Рыдания мало-помалу сменились жалобным хныканьем, в котором, приложив чуточку усилий, можно было расслышать: «никогда меня не любил». Как бы со стороны, словно находился не за столом, рядом с другими, а висел где-то бесконечно высоко и далеко под потолком, Инни увидел, как вошла Петра, обняла тетю за плечи и точно слабоумного ребенка увела из комнаты. Дядя тотчас встал. Огромная фигура, пошатываясь, направилась к Таадсу. Патрицианский затылок под сединами приобрел кирпично-красный оттенок. Монсеньор Террюве тоже поднялся и двинулся по маршруту, пролегающему между дядей и Таадсом. Удар, предназначенный Таадсу, со всей силы угодил в белое лицо прелата, но, поскольку кулак достиг цели слишком быстро, дядя потерял равновесие. Продолжая свой нелепый размах, он задел горку с розовым сервизом и рухнул на пол, среди брызнувших дождем осколков стекла и фарфора.

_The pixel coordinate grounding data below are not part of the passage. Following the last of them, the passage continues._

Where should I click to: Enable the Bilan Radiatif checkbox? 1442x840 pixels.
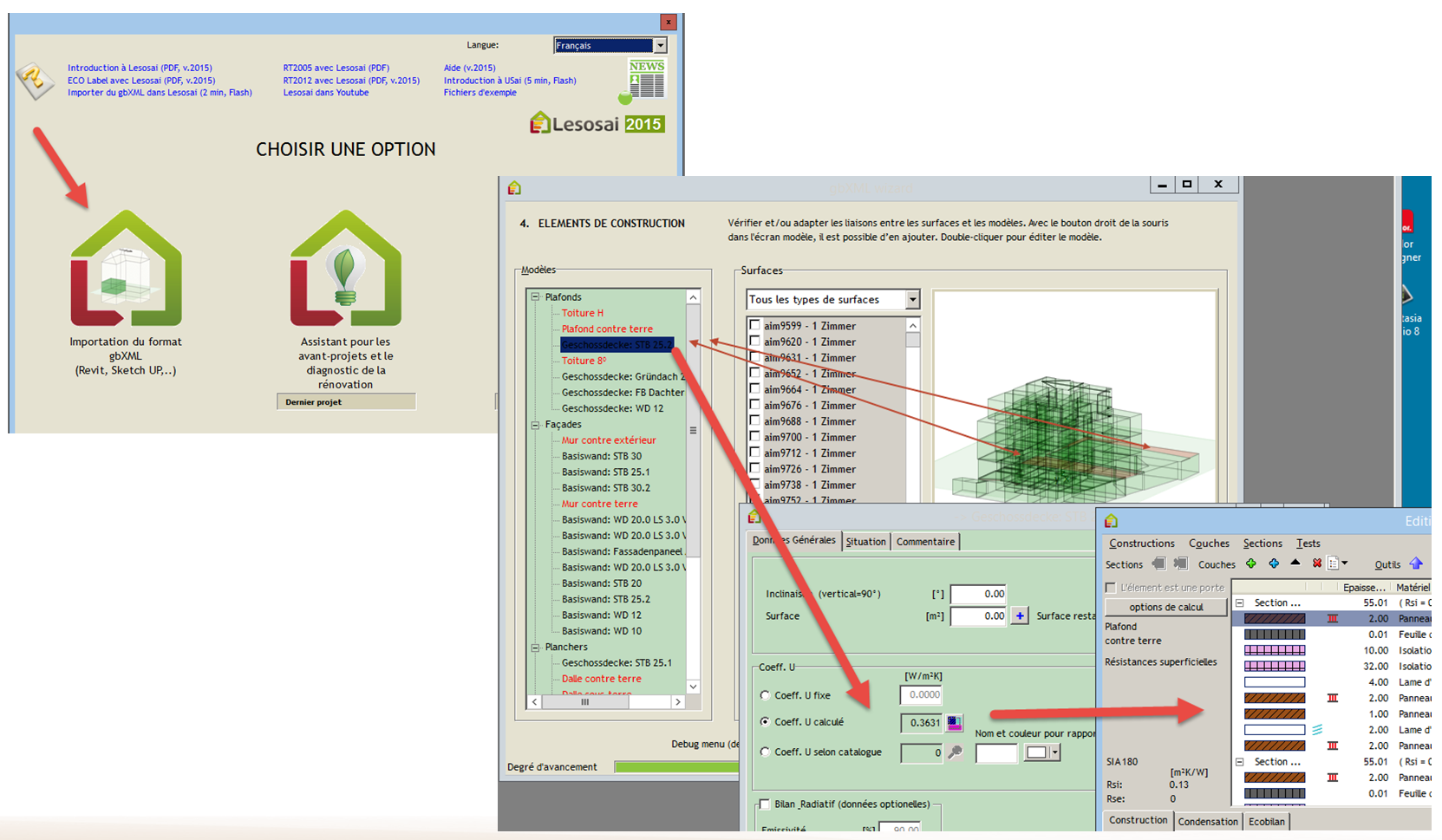click(x=764, y=804)
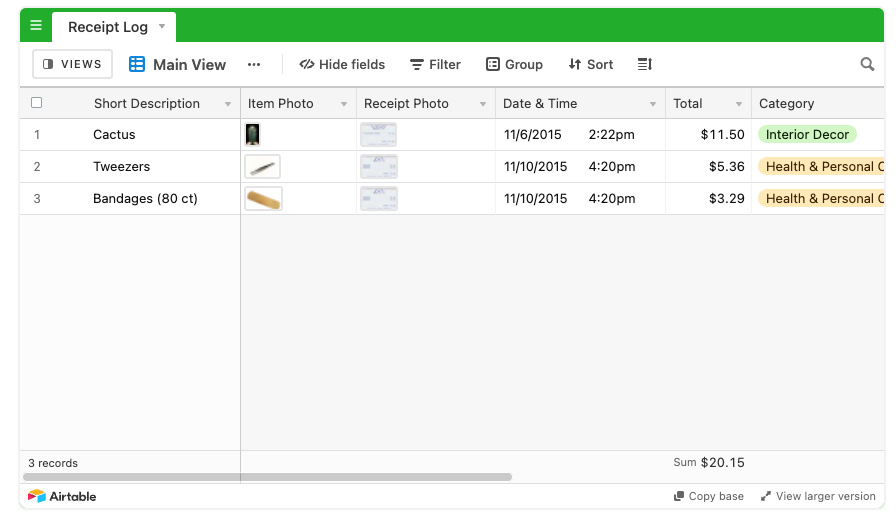Expand the Date & Time column dropdown
This screenshot has height=523, width=896.
tap(653, 104)
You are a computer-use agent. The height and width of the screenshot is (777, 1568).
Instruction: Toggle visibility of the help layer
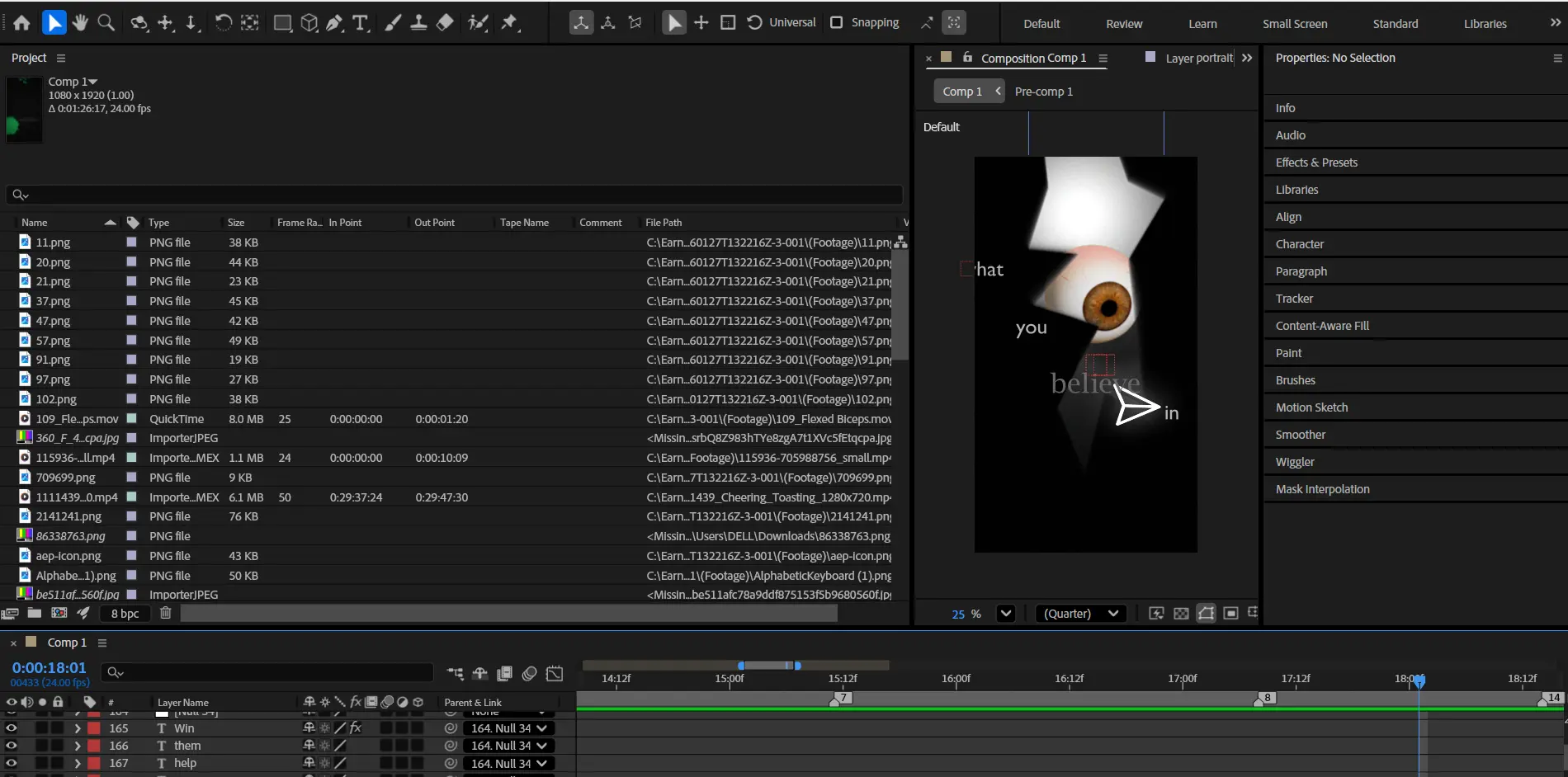12,763
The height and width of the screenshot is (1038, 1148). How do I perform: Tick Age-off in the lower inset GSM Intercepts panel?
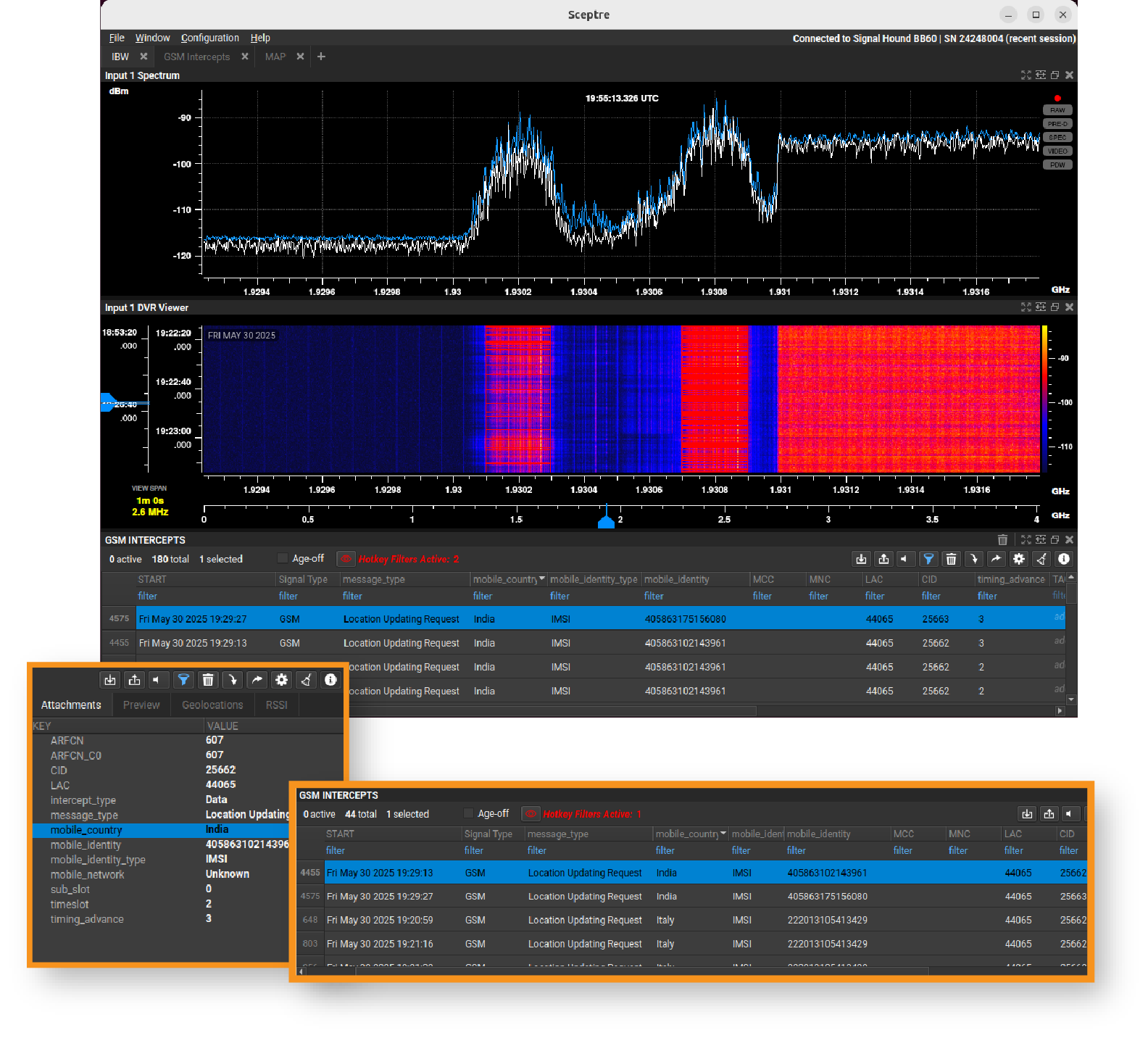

— Bien fait (Здорово (фр.)), — сказал Таадс. Вместе с Террюве, который великолепно выдержал родственную зуботычину, они подняли дядю с ковра и усадили в кресло.
За столом, возле которого они теперь сидели втроем, стало пустовато. Петра молча, хотя на ее подвижном актерском лице читалось едва обузданное веселье, убрала жаркое, а немного погодя принесла огромное блюдо с сырами и таинственно искрящийся графин.